Austin Students for a Democratic Society organized the protest to respond not only to policies targeting immigrant communities but also to unconfirmed reports of U.S. Immigration and Customs Enforcement presence on campus.
“Seeing the possibility of that ramping up, having more ICE operations going on here, being unabated and unresisted, felt wrong,” SDS organizer Arshia Papari said. “We want to gather the community together and have everyone be here in solidarity, in community and in unison, pushing back against the repression and against the brutalization of our students and the possibility of that in the future.”
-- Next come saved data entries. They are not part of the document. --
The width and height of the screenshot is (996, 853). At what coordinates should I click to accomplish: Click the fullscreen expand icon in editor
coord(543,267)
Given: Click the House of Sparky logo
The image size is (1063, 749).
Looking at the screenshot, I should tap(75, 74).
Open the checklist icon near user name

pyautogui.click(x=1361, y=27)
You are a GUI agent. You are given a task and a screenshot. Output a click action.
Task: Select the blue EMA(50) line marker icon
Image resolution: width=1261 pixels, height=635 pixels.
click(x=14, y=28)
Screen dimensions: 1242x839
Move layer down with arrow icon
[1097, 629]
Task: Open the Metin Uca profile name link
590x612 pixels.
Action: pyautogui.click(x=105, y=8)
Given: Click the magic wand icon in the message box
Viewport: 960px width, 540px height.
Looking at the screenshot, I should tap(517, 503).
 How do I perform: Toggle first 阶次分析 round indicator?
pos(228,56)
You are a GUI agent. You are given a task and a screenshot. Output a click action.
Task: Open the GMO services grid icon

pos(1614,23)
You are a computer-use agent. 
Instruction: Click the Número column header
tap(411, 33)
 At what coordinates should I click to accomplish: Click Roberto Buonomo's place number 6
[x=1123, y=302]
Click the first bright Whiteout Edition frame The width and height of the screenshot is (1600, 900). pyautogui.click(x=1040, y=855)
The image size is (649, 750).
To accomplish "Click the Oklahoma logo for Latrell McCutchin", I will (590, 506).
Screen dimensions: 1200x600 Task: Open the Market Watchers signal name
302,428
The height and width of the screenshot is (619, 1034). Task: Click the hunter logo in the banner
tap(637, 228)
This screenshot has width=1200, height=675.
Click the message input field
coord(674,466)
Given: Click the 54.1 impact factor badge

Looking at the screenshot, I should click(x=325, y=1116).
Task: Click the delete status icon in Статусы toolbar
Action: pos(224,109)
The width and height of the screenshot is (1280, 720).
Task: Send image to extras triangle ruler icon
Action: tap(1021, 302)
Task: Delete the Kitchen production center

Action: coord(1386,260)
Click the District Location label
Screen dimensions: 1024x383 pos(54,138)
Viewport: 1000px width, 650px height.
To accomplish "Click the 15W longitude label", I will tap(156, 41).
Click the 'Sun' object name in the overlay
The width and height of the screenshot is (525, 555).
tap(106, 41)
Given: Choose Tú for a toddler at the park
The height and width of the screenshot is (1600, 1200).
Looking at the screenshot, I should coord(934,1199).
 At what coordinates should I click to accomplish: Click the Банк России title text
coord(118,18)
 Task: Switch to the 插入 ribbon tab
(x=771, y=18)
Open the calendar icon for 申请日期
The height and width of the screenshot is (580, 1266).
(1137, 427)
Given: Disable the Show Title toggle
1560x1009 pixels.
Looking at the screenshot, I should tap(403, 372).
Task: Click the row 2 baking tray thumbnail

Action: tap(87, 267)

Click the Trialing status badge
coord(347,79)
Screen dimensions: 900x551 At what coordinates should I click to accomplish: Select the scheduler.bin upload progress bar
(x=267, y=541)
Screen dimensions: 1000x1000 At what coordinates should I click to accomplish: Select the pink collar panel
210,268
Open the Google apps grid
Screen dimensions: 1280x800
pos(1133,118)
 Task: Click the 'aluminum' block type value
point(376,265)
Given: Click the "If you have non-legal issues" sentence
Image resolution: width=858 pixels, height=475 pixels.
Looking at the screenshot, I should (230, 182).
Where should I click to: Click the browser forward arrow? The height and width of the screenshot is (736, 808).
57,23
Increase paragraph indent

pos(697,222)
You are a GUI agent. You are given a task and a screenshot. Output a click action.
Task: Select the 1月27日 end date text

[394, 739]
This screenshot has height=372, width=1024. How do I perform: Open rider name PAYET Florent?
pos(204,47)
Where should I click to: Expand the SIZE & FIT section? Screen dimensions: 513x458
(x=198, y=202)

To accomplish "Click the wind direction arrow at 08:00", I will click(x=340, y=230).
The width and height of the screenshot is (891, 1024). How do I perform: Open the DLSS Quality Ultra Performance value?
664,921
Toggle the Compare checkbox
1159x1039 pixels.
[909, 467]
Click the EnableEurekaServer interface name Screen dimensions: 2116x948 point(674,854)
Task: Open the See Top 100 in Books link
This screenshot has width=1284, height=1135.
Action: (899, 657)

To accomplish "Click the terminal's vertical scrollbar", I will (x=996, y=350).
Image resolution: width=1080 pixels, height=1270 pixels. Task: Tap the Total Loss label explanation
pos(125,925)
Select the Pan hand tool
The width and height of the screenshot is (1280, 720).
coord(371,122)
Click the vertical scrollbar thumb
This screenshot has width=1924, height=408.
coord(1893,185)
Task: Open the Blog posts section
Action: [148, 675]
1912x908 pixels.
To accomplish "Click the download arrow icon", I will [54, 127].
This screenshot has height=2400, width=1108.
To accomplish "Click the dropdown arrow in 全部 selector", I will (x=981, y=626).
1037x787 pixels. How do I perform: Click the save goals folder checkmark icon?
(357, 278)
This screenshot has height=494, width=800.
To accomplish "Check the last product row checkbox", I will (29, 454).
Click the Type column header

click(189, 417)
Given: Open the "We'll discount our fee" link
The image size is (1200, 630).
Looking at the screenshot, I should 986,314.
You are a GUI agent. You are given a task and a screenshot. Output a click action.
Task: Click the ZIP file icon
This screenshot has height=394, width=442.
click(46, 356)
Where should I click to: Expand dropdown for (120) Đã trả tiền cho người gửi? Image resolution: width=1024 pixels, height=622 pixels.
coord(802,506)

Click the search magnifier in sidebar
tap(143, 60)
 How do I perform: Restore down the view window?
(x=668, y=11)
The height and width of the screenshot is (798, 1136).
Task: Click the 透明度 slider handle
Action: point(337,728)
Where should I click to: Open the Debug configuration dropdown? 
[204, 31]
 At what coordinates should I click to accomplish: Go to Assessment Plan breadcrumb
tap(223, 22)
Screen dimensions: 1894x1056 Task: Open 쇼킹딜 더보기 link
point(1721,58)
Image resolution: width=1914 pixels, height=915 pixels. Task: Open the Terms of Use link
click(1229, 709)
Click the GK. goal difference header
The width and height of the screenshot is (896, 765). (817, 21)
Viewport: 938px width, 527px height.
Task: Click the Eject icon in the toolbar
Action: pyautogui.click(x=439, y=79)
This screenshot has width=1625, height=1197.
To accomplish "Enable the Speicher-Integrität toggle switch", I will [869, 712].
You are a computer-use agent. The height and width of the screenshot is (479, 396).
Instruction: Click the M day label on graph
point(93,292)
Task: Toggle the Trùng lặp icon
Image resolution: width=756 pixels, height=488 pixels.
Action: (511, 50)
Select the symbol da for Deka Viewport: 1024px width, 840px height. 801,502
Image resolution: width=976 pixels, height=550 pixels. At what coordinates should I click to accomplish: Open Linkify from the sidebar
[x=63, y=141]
Demonstrators held signs emphasizing the contributions immigrants make in supporting the U.S. economy and demanding the elimination of ICE. At least 10 speakers shared personal perspectives advocating for immigrant rights and called for unity and organized action to protect undocumented students and others with temporary status.
“My family came here, my father came here illegally,” said Javier Perez-Salazar, a biomedical engineering freshman and a speaker at the protest. “If it wasn’t for him, I wouldn’t be here, and I’m here to fight for people who don’t have a voice, because they really can’t speak out against it, living in fear with all these ICE raids.”
Genesis Britz, a government and philosophy sophomore, said exercising her freedom of speech and protest rights as a student in the U.S. was important to speak up for others.
“I am so grateful that there is a community here at UT that came together so that we could chant and fight for the same cause,” Britz said. “But also provide each other that love and support as children of immigrants and as people that just have empathy for each other and to build that kind of community during such a difficult time.”
In response to an atmosphere of fear and uncertainty due to increased immigration enforcement across Austin, environmental science freshman Graciella Sanchez said it was important to challenge negative representations of the Hispanic community.
“It’s our privilege and it’s our right, yes, but it should also be our obligation to come out and speak up for people that we love,” Sanchez said.
Although the campus community gathered to speak out against Trump’s immigration enforcement, Papari hopes to also motivate the University administration to push back on these policies with them as well.
“We hope that with this protest, we can both build community, as we have been seeing today, but also would love to see the University of Texas in our push against this to stand up and fight for its own students,” Papari said. “Stand up and fight for its own community, the president, the Board of Regents, the chancellor (and) whoever it is that can make these decisions.”